[Your instructions]: Exact reproduction, images excluded: write out the records below.

[Stored data]:
--- --- ---
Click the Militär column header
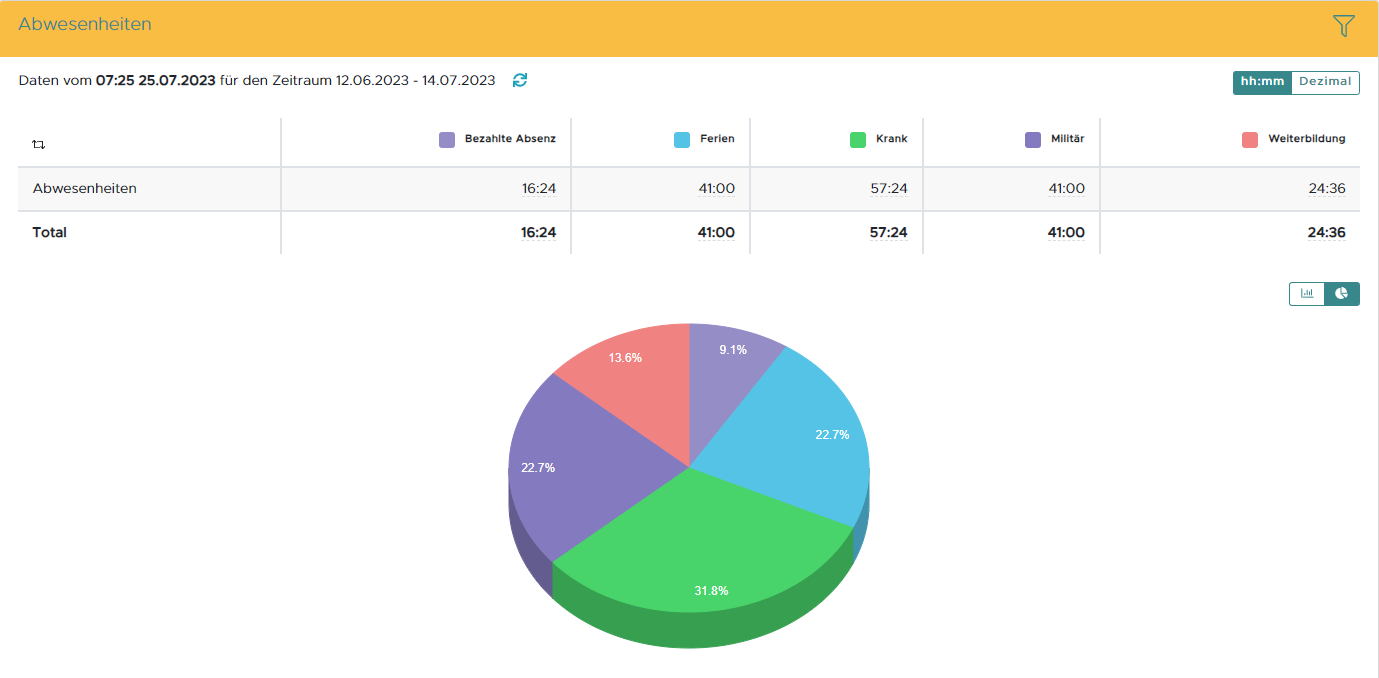Screen dimensions: 1379x678 (x=1067, y=139)
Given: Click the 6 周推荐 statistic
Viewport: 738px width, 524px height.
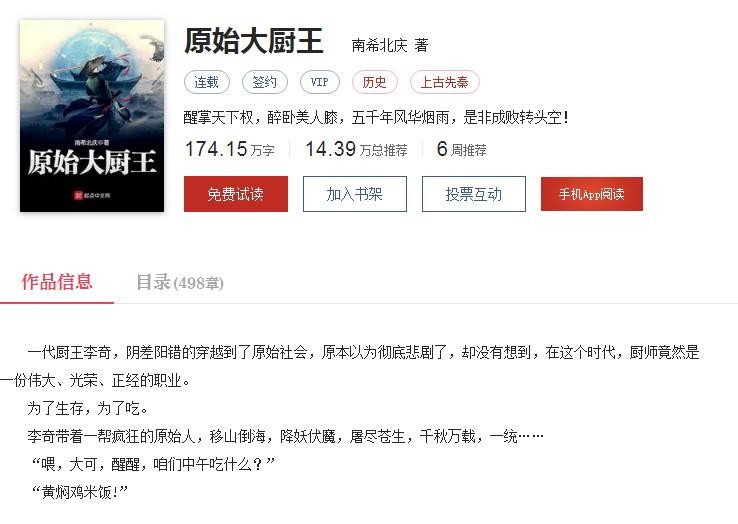Looking at the screenshot, I should [461, 149].
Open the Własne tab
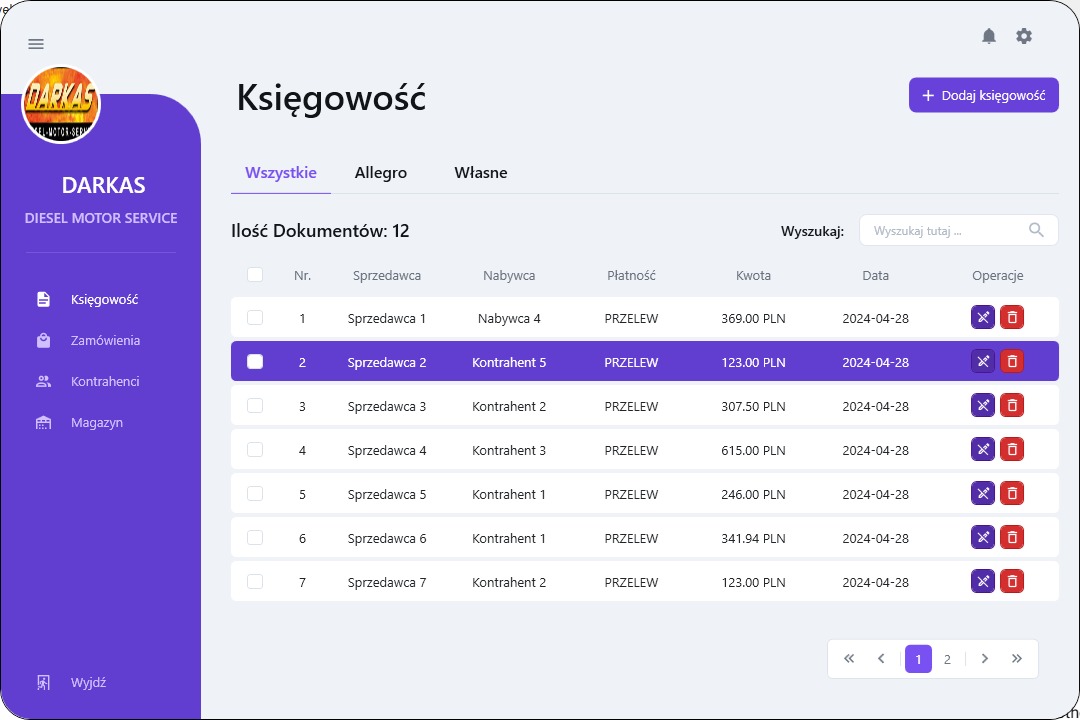The width and height of the screenshot is (1080, 720). pyautogui.click(x=481, y=172)
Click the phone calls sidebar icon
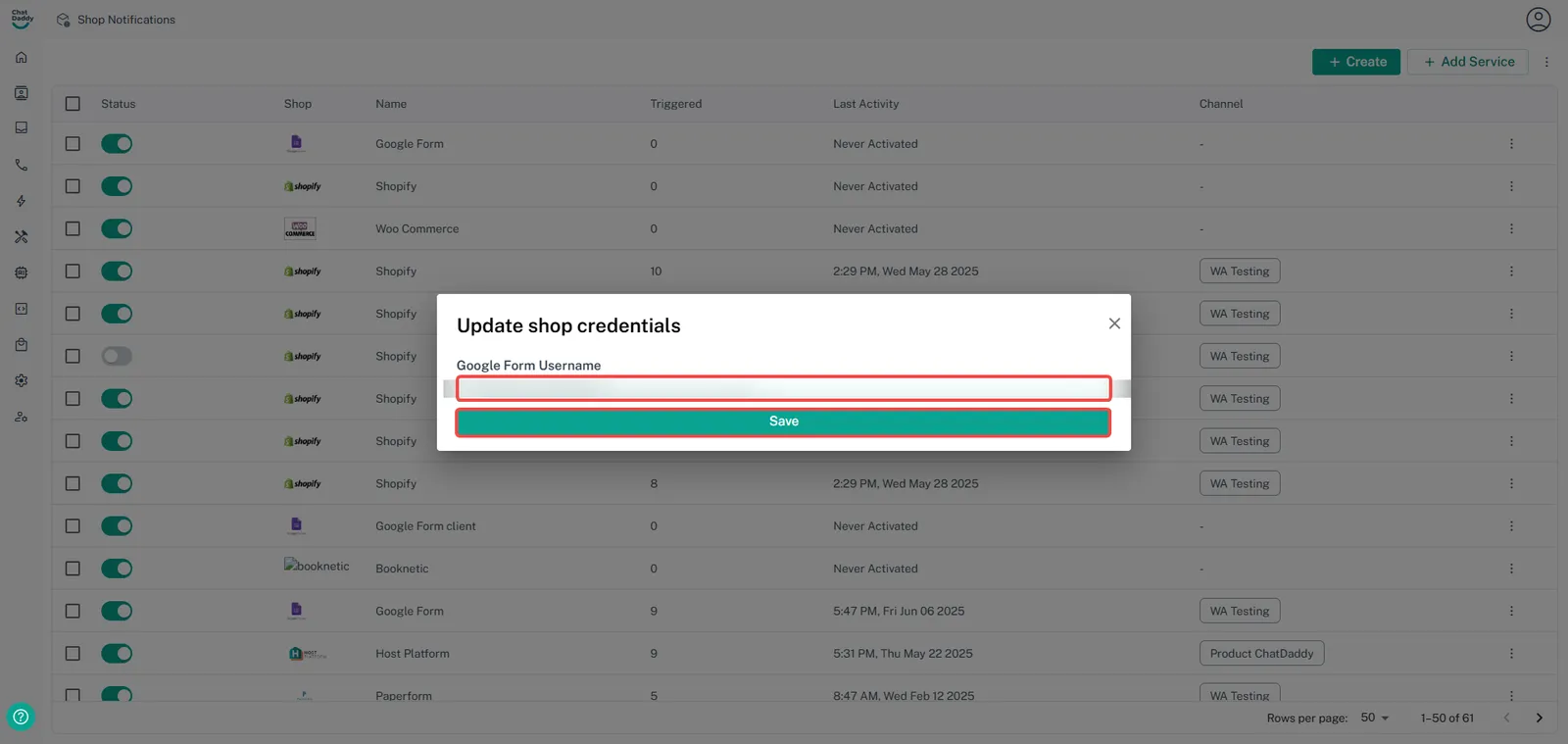The width and height of the screenshot is (1568, 744). pos(21,165)
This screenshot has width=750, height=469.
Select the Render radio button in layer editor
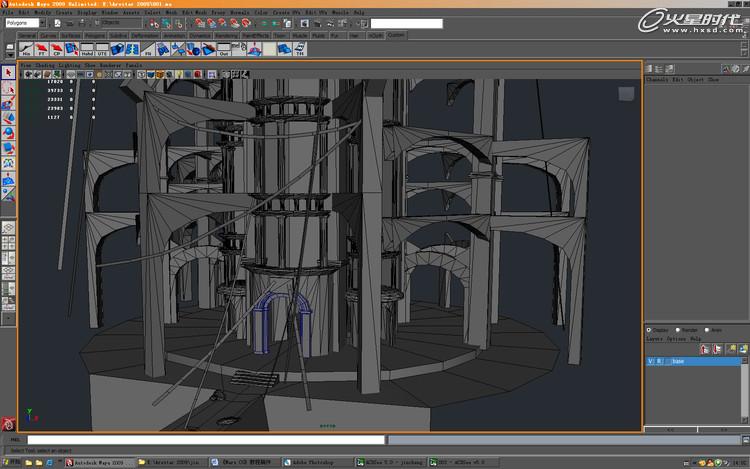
--- --- ---
[Written solution]:
Click the Militär column header
Screen dimensions: 1379x678 (x=1067, y=139)
Given: Click the 6 周推荐 statistic
Viewport: 738px width, 524px height.
Looking at the screenshot, I should [461, 149].
Open the Własne tab
The width and height of the screenshot is (1080, 720). pyautogui.click(x=481, y=172)
Click the phone calls sidebar icon
The width and height of the screenshot is (1568, 744). pos(21,165)
This screenshot has width=750, height=469.
Select the Render radio button in layer editor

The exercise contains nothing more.